Post

Securing other peoples software - Part 2

I mentioned it in my previous post, but it’s worth mentioning again: as an IT professional – especially one working in the utility sector – there will come a time in your career where you’re given a piece of third-party software and asked to commission it for use within your organisation. You’ll need to ensure that this software is installed in a way that not only meets business requirements but does so without exposing the organisation to unnecessary (cyber) risk.

It’s an awesome responsibility, and an incredibly rewarding one. From an engineering standpoint, it’s incredibly satisfying to transform lifeless software (or hardware) into a living, breathing system – especially when it brings about tangible benefits for those involved.

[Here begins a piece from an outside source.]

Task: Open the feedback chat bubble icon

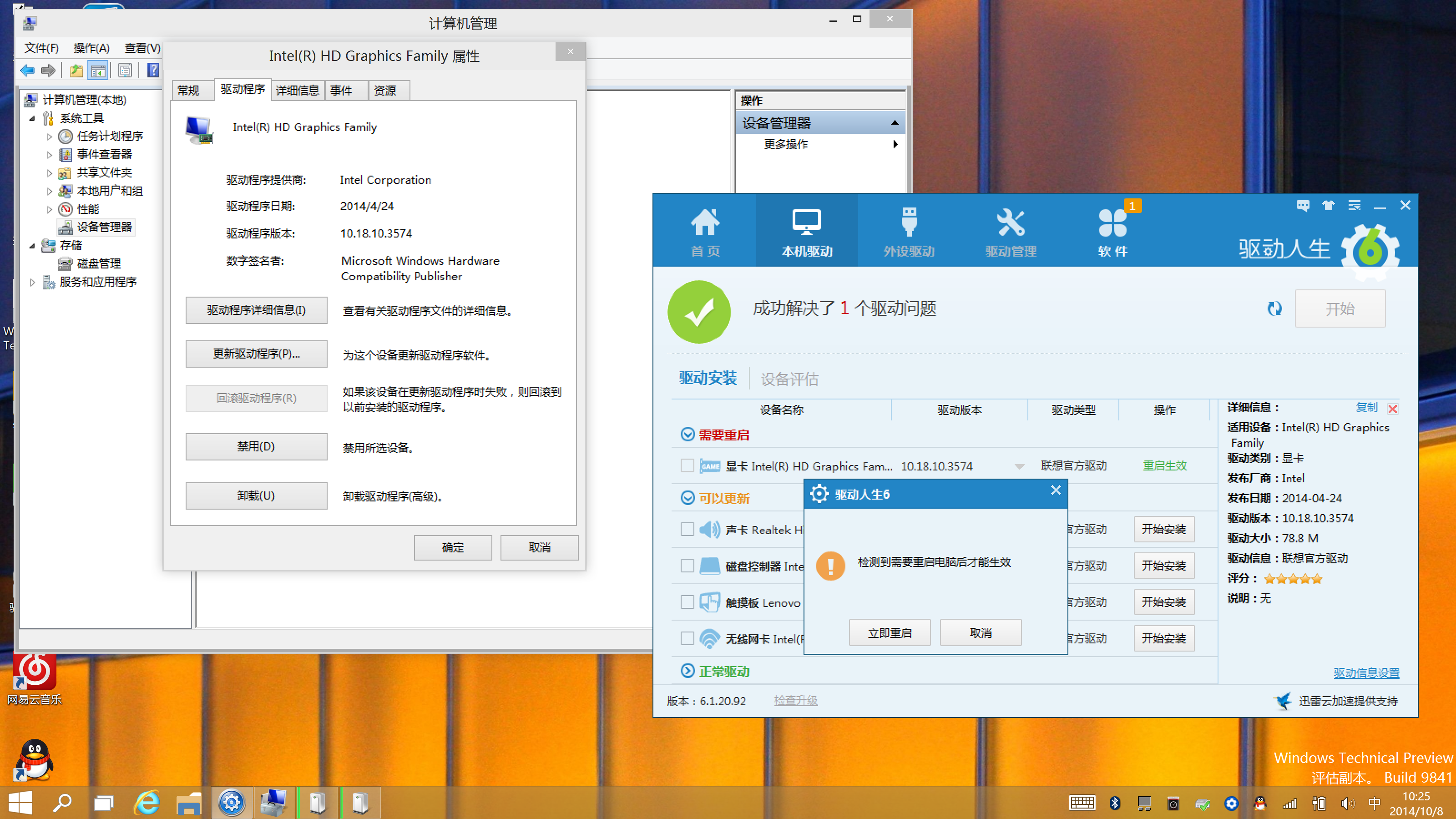Action: click(1303, 206)
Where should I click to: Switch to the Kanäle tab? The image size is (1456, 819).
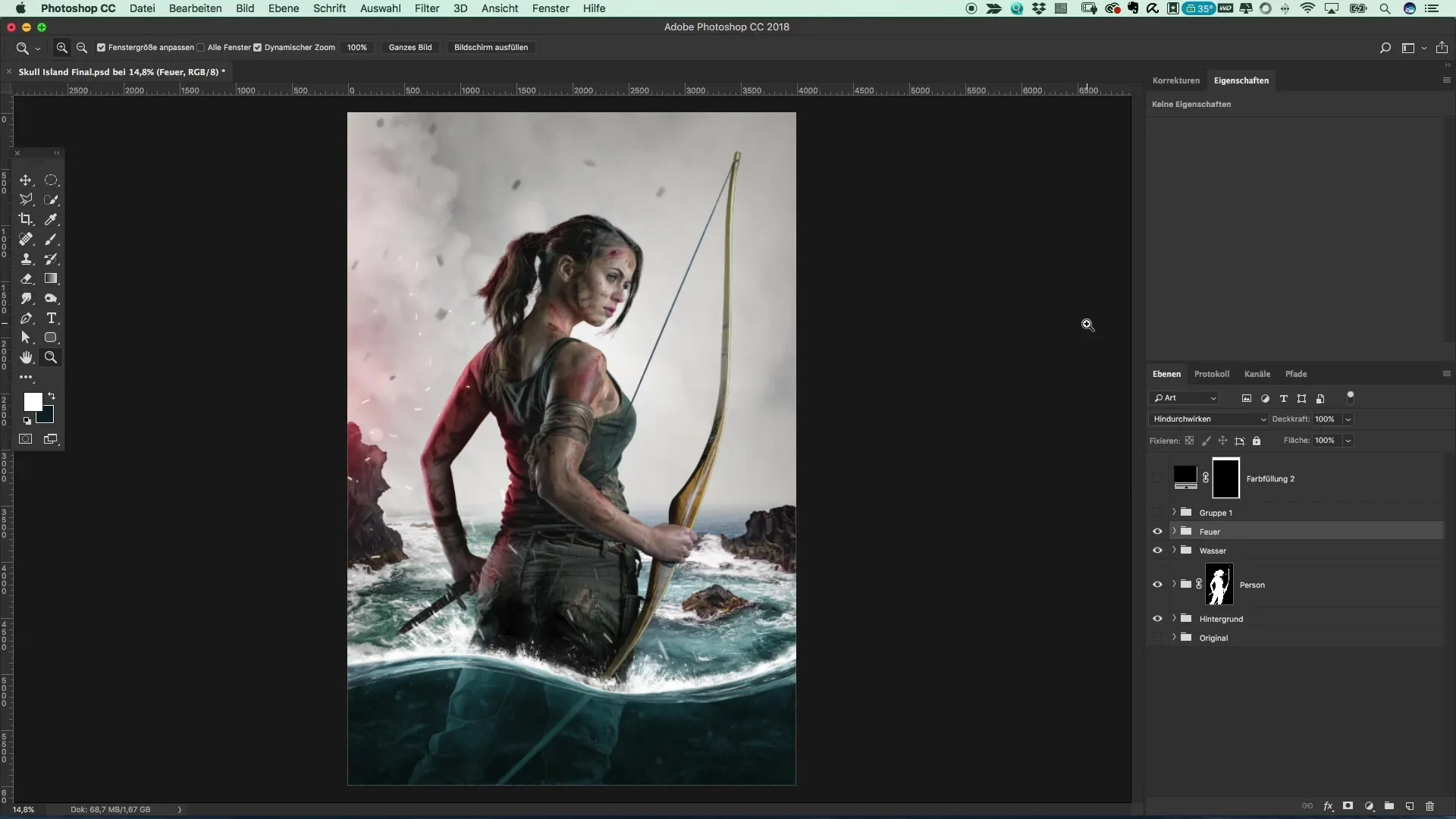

In this post, I’ll walk through how my team and I went about installing a third-party software application used to manage a fleet of grid-connected battery energy storage systems (BESSs) – which are effectively big batteries that can be used to store or release power on command.

My goal is to share one way of securing such software, in the hope that it may offer some useful insights. Keep in mind, though, that your own context may require a very different approach.

Background

In the electrical distribution business, the product we sell is transportation. Our role – using poles, wires, and transformers – is to form part of a larger system that moves electricity from generators to consumers. It’s not enough to simply move power across our network; we must do so safely, reliably, and affordably. Equally important is ensuring that, as electricity flows across our network, we preserve its quality. That means minimising electrical noise, maintaining stable voltage levels to avoid damaging appliances or causing fires, and balancing power flows to prevent unnecessary stress on parts of our network.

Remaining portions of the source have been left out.